═══ Supplied data ═══

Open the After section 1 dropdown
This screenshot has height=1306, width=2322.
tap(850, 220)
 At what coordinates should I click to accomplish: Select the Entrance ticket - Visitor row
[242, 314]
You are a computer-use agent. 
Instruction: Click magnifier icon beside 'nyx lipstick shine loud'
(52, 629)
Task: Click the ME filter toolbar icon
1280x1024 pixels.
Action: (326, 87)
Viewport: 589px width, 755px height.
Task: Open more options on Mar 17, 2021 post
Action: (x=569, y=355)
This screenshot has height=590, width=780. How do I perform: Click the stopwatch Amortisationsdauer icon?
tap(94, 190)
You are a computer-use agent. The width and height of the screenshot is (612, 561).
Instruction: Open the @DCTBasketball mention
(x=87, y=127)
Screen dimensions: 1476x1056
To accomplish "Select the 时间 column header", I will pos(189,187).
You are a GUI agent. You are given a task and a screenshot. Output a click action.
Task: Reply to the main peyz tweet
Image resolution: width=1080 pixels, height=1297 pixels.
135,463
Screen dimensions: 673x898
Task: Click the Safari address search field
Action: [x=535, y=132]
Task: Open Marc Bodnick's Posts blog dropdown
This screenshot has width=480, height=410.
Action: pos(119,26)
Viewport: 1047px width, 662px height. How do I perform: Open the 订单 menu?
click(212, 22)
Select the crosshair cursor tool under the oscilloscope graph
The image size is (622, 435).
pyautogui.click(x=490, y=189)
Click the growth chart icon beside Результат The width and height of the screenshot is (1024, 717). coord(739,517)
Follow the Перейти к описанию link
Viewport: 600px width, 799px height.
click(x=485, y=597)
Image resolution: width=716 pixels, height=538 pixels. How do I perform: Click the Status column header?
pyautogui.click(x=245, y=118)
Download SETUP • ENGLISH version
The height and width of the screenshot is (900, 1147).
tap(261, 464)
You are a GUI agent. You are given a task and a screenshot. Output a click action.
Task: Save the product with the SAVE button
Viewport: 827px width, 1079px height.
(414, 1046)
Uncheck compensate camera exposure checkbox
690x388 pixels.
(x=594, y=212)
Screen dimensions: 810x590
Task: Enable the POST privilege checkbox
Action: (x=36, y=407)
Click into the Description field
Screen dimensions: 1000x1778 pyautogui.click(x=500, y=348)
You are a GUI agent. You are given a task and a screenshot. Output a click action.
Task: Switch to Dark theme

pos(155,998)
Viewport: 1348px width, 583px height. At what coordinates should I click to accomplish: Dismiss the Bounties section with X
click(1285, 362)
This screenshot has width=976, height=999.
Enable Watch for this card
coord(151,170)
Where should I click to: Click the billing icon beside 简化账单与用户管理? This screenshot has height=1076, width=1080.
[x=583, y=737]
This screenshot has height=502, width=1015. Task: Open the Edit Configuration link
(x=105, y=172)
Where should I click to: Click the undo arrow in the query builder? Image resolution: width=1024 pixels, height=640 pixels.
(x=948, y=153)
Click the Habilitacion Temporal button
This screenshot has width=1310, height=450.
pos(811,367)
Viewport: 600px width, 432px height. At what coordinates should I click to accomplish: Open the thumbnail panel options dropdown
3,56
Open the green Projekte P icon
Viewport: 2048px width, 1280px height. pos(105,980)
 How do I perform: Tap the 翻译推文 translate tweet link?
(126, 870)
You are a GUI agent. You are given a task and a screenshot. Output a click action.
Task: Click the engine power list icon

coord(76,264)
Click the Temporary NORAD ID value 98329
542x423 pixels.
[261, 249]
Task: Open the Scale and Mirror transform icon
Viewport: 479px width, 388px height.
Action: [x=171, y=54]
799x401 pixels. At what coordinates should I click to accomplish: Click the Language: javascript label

═══

▸ **What the task requires**:
What is needed is an exact copy of every record above.

▸ **Written reply**:
Open the After section 1 dropdown
This screenshot has height=1306, width=2322.
tap(850, 220)
 At what coordinates should I click to accomplish: Select the Entrance ticket - Visitor row
[242, 314]
You are a computer-use agent. 
Instruction: Click magnifier icon beside 'nyx lipstick shine loud'
(52, 629)
Task: Click the ME filter toolbar icon
1280x1024 pixels.
Action: (326, 87)
Viewport: 589px width, 755px height.
Task: Open more options on Mar 17, 2021 post
Action: (x=569, y=355)
This screenshot has height=590, width=780. How do I perform: Click the stopwatch Amortisationsdauer icon?
tap(94, 190)
You are a computer-use agent. The width and height of the screenshot is (612, 561).
Instruction: Open the @DCTBasketball mention
(x=87, y=127)
Screen dimensions: 1476x1056
To accomplish "Select the 时间 column header", I will pos(189,187).
You are a GUI agent. You are given a task and a screenshot. Output a click action.
Task: Reply to the main peyz tweet
Image resolution: width=1080 pixels, height=1297 pixels.
135,463
Screen dimensions: 673x898
Task: Click the Safari address search field
Action: [x=535, y=132]
Task: Open Marc Bodnick's Posts blog dropdown
This screenshot has width=480, height=410.
Action: pos(119,26)
Viewport: 1047px width, 662px height. How do I perform: Open the 订单 menu?
click(212, 22)
Select the crosshair cursor tool under the oscilloscope graph
The image size is (622, 435).
pyautogui.click(x=490, y=189)
Click the growth chart icon beside Результат The width and height of the screenshot is (1024, 717). coord(739,517)
Follow the Перейти к описанию link
Viewport: 600px width, 799px height.
click(x=485, y=597)
Image resolution: width=716 pixels, height=538 pixels. How do I perform: Click the Status column header?
pyautogui.click(x=245, y=118)
Download SETUP • ENGLISH version
The height and width of the screenshot is (900, 1147).
tap(261, 464)
You are a GUI agent. You are given a task and a screenshot. Output a click action.
Task: Save the product with the SAVE button
Viewport: 827px width, 1079px height.
(414, 1046)
Uncheck compensate camera exposure checkbox
690x388 pixels.
(x=594, y=212)
Screen dimensions: 810x590
Task: Enable the POST privilege checkbox
Action: (x=36, y=407)
Click into the Description field
Screen dimensions: 1000x1778 pyautogui.click(x=500, y=348)
You are a GUI agent. You are given a task and a screenshot. Output a click action.
Task: Switch to Dark theme

pos(155,998)
Viewport: 1348px width, 583px height. At what coordinates should I click to accomplish: Dismiss the Bounties section with X
click(1285, 362)
This screenshot has width=976, height=999.
Enable Watch for this card
coord(151,170)
Where should I click to: Click the billing icon beside 简化账单与用户管理? This screenshot has height=1076, width=1080.
[x=583, y=737]
This screenshot has height=502, width=1015. Task: Open the Edit Configuration link
(x=105, y=172)
Where should I click to: Click the undo arrow in the query builder? Image resolution: width=1024 pixels, height=640 pixels.
(x=948, y=153)
Click the Habilitacion Temporal button
This screenshot has width=1310, height=450.
pos(811,367)
Viewport: 600px width, 432px height. At what coordinates should I click to accomplish: Open the thumbnail panel options dropdown
3,56
Open the green Projekte P icon
Viewport: 2048px width, 1280px height. pos(105,980)
 How do I perform: Tap the 翻译推文 translate tweet link?
(126, 870)
You are a GUI agent. You are given a task and a screenshot. Output a click action.
Task: Click the engine power list icon

coord(76,264)
Click the Temporary NORAD ID value 98329
542x423 pixels.
[261, 249]
Task: Open the Scale and Mirror transform icon
Viewport: 479px width, 388px height.
Action: [x=171, y=54]
799x401 pixels. At what coordinates should I click to accomplish: Click the Language: javascript label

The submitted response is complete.